That's what I do too. I feel that any hop additions at 20-59 minutes are "wasted". I do have a few recipes that add hops at 30 minutes, but those are generally because I needed a bit more bitterness. I don't feel that 30 minute hops contribute to flavor or aroma at all, just bitterness.

I add my bittering hops at 60 minutes, and flavor hops at 15ish, and aroma hops at 5 and/or 0, depending on the style of beer I'm making. I make mostly IPAs, so I'll add the hops at 60, 15, 10, 5, 0.
 
That's what I do too. I feel that any hop additions at 20-59 minutes are "wasted". I do have a few recipes that add hops at 30 minutes, but those are generally because I needed a bit more bitterness. I don't feel that 30 minute hops contribute to flavor or aroma at all, just bitterness.
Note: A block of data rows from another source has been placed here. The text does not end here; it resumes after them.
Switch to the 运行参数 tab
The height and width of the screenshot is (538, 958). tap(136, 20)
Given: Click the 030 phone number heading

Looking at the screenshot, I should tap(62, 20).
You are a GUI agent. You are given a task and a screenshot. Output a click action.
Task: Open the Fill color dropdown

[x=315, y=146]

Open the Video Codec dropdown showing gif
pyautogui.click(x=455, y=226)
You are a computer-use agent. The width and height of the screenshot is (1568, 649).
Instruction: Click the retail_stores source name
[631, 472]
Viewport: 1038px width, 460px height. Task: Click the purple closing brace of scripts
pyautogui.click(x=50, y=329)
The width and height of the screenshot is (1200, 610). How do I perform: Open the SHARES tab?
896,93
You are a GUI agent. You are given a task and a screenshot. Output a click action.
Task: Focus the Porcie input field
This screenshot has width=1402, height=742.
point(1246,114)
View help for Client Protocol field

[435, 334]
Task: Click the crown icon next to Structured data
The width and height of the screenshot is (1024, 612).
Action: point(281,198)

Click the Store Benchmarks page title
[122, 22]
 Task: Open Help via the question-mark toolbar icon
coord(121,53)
I add my bittering hops at 60 minutes, and flavor hops at 15ish, and aroma hops at 5 and/or 0, depending on the style of beer I'm making. I make mostly IPAs, so I'll add the hops at 60, 15, 10, 5, 0.

I do not totally disagree but do not totally agree either. I feel that it really depends on the hops. I've noticed this with columbus and Vinnie of Russian River said to try only bittering a beer and use Chinook. He said try this and just notice the hop flavor and aroma in the finish. just my 2 cents but I thought i would bring it up. Ray Daniels also notes this in his designing great beers book. He notes that for some reason the higher the cohumulone content the more the bittering hop comes through in the finish.
 
I do not totally disagree but do not totally agree either. I feel that it really depends on the hops. I've noticed this with columbus and Vinnie of Russian River said to try only bittering a beer and use Chinook. He said try this and just notice the hop flavor and aroma in the finish. just my 2 cents but I thought i would bring it up. Ray Daniels also notes this in his designing great beers book. He notes that for some reason the higher the cohumulone content the more the bittering hop comes through in the finish.

That's interesting. I've heard quite often that cohumulone content is a rough measure of the "harshness" of a bittering hop.

If higher cohumulone hops seem to have more flavor/aroma presence when used as bittering additions I have to wonder if some of this "harshness" is the perceived clash between the lingering flavors of a bittering hop and the later additions used for flavor/aroma.
 
That's interesting. I've heard quite often that cohumulone content is a rough measure of the "harshness" of a bittering hop.

If higher cohumulone hops seem to have more flavor/aroma presence when used as bittering additions I have to wonder if some of this "harshness" is the perceived clash between the lingering flavors of a bittering hop and the later additions used for flavor/aroma.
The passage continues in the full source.